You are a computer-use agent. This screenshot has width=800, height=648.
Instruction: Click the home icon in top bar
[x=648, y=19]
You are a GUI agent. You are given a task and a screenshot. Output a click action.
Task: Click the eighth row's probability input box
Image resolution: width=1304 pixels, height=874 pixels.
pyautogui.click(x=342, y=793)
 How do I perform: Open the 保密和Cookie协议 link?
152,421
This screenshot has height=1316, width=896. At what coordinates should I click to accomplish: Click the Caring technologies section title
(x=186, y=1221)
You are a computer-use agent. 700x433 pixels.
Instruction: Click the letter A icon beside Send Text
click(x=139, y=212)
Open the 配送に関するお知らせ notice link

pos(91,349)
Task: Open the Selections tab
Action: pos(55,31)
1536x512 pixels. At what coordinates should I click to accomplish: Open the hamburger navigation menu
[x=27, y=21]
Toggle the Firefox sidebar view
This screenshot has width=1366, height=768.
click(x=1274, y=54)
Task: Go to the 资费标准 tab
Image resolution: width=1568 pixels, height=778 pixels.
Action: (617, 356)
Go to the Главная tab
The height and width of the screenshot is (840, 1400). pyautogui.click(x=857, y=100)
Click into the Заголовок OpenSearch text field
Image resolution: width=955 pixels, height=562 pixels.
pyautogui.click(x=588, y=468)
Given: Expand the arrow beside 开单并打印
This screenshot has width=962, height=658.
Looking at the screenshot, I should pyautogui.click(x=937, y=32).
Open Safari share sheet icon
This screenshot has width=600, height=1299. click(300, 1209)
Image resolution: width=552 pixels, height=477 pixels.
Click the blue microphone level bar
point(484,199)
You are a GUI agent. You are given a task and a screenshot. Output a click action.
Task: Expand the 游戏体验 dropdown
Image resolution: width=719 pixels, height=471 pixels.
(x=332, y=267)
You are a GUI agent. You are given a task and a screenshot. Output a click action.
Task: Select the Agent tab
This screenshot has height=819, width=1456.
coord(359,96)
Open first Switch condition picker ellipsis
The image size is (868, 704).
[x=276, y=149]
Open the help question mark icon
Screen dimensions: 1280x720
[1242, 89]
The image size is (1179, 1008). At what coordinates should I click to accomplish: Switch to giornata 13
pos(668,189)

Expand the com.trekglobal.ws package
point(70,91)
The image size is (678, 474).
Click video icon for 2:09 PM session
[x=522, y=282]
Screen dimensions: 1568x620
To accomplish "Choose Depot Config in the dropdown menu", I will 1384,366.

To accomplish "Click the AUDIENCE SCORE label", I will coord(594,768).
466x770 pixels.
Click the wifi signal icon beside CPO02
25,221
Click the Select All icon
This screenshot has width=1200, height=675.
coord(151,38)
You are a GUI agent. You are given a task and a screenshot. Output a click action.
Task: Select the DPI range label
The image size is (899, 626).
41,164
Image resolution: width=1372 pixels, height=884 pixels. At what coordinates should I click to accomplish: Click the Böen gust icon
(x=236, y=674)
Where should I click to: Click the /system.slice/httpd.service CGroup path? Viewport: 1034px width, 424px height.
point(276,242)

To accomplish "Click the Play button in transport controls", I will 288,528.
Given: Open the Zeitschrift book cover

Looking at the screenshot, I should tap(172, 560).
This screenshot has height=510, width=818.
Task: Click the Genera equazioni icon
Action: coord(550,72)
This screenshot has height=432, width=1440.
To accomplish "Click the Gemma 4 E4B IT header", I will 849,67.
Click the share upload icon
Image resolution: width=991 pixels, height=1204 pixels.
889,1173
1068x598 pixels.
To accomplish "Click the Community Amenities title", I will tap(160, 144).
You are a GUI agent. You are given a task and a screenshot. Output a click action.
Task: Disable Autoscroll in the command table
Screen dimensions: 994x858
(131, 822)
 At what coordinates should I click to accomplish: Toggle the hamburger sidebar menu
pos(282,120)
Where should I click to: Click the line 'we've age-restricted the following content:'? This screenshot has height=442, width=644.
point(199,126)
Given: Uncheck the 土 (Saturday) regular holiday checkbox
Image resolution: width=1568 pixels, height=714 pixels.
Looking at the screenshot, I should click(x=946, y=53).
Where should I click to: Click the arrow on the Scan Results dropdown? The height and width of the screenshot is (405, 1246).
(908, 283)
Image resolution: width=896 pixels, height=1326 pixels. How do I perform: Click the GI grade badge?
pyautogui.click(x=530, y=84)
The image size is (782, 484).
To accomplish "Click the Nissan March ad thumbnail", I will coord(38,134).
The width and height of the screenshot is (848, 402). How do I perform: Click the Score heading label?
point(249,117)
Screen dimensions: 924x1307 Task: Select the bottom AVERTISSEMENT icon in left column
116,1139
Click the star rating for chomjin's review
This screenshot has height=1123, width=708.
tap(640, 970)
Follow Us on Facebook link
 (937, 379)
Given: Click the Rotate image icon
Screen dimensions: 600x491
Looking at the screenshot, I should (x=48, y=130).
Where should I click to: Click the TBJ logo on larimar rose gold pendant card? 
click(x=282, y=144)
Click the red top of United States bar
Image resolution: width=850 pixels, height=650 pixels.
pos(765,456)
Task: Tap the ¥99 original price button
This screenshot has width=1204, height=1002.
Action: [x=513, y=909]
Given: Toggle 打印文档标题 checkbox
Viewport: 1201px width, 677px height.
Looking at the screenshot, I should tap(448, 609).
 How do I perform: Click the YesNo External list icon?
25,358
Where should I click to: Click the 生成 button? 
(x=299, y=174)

● ● ● ● ●

ABOUT THIS EXERCISE >> What is needed is an exact copy of every entry.

RESPONSE TO THE TASK >>
You are a computer-use agent. This screenshot has width=800, height=648.
Instruction: Click the home icon in top bar
[x=648, y=19]
You are a GUI agent. You are given a task and a screenshot. Output a click action.
Task: Click the eighth row's probability input box
Image resolution: width=1304 pixels, height=874 pixels.
pyautogui.click(x=342, y=793)
 How do I perform: Open the 保密和Cookie协议 link?
152,421
This screenshot has height=1316, width=896. At what coordinates should I click to accomplish: Click the Caring technologies section title
(x=186, y=1221)
You are a computer-use agent. 700x433 pixels.
Instruction: Click the letter A icon beside Send Text
click(x=139, y=212)
Open the 配送に関するお知らせ notice link

pos(91,349)
Task: Open the Selections tab
Action: pos(55,31)
1536x512 pixels. At what coordinates should I click to accomplish: Open the hamburger navigation menu
[x=27, y=21]
Toggle the Firefox sidebar view
This screenshot has width=1366, height=768.
click(x=1274, y=54)
Task: Go to the 资费标准 tab
Image resolution: width=1568 pixels, height=778 pixels.
Action: (617, 356)
Go to the Главная tab
The height and width of the screenshot is (840, 1400). pyautogui.click(x=857, y=100)
Click into the Заголовок OpenSearch text field
Image resolution: width=955 pixels, height=562 pixels.
pyautogui.click(x=588, y=468)
Given: Expand the arrow beside 开单并打印
This screenshot has width=962, height=658.
Looking at the screenshot, I should pyautogui.click(x=937, y=32).
Open Safari share sheet icon
This screenshot has width=600, height=1299. click(300, 1209)
Image resolution: width=552 pixels, height=477 pixels.
Click the blue microphone level bar
point(484,199)
You are a GUI agent. You are given a task and a screenshot. Output a click action.
Task: Expand the 游戏体验 dropdown
Image resolution: width=719 pixels, height=471 pixels.
(x=332, y=267)
You are a GUI agent. You are given a task and a screenshot. Output a click action.
Task: Select the Agent tab
This screenshot has height=819, width=1456.
coord(359,96)
Open first Switch condition picker ellipsis
The image size is (868, 704).
[x=276, y=149]
Open the help question mark icon
Screen dimensions: 1280x720
[1242, 89]
The image size is (1179, 1008). At what coordinates should I click to accomplish: Switch to giornata 13
pos(668,189)

Expand the com.trekglobal.ws package
point(70,91)
The image size is (678, 474).
Click video icon for 2:09 PM session
[x=522, y=282]
Screen dimensions: 1568x620
To accomplish "Choose Depot Config in the dropdown menu", I will 1384,366.

To accomplish "Click the AUDIENCE SCORE label", I will coord(594,768).
466x770 pixels.
Click the wifi signal icon beside CPO02
25,221
Click the Select All icon
This screenshot has width=1200, height=675.
coord(151,38)
You are a GUI agent. You are given a task and a screenshot. Output a click action.
Task: Select the DPI range label
The image size is (899, 626).
41,164
Image resolution: width=1372 pixels, height=884 pixels. At what coordinates should I click to accomplish: Click the Böen gust icon
(x=236, y=674)
Where should I click to: Click the /system.slice/httpd.service CGroup path? Viewport: 1034px width, 424px height.
point(276,242)

To accomplish "Click the Play button in transport controls", I will 288,528.
Given: Open the Zeitschrift book cover

Looking at the screenshot, I should tap(172, 560).
This screenshot has height=510, width=818.
Task: Click the Genera equazioni icon
Action: coord(550,72)
This screenshot has height=432, width=1440.
To accomplish "Click the Gemma 4 E4B IT header", I will 849,67.
Click the share upload icon
Image resolution: width=991 pixels, height=1204 pixels.
889,1173
1068x598 pixels.
To accomplish "Click the Community Amenities title", I will tap(160, 144).
You are a GUI agent. You are given a task and a screenshot. Output a click action.
Task: Disable Autoscroll in the command table
Screen dimensions: 994x858
(131, 822)
 At what coordinates should I click to accomplish: Toggle the hamburger sidebar menu
pos(282,120)
Where should I click to: Click the line 'we've age-restricted the following content:'? This screenshot has height=442, width=644.
point(199,126)
Given: Uncheck the 土 (Saturday) regular holiday checkbox
Image resolution: width=1568 pixels, height=714 pixels.
Looking at the screenshot, I should click(x=946, y=53).
Where should I click to: Click the arrow on the Scan Results dropdown? The height and width of the screenshot is (405, 1246).
(908, 283)
Image resolution: width=896 pixels, height=1326 pixels. How do I perform: Click the GI grade badge?
pyautogui.click(x=530, y=84)
The image size is (782, 484).
To accomplish "Click the Nissan March ad thumbnail", I will coord(38,134).
The width and height of the screenshot is (848, 402). How do I perform: Click the Score heading label?
point(249,117)
Screen dimensions: 924x1307 Task: Select the bottom AVERTISSEMENT icon in left column
116,1139
Click the star rating for chomjin's review
This screenshot has height=1123, width=708.
tap(640, 970)
Follow Us on Facebook link
 (937, 379)
Given: Click the Rotate image icon
Screen dimensions: 600x491
Looking at the screenshot, I should (x=48, y=130).
Where should I click to: Click the TBJ logo on larimar rose gold pendant card? 
click(x=282, y=144)
Click the red top of United States bar
Image resolution: width=850 pixels, height=650 pixels.
pos(765,456)
Task: Tap the ¥99 original price button
This screenshot has width=1204, height=1002.
Action: [x=513, y=909]
Given: Toggle 打印文档标题 checkbox
Viewport: 1201px width, 677px height.
Looking at the screenshot, I should tap(448, 609).
 How do I perform: Click the YesNo External list icon?
25,358
Where should I click to: Click the 生成 button? 
(x=299, y=174)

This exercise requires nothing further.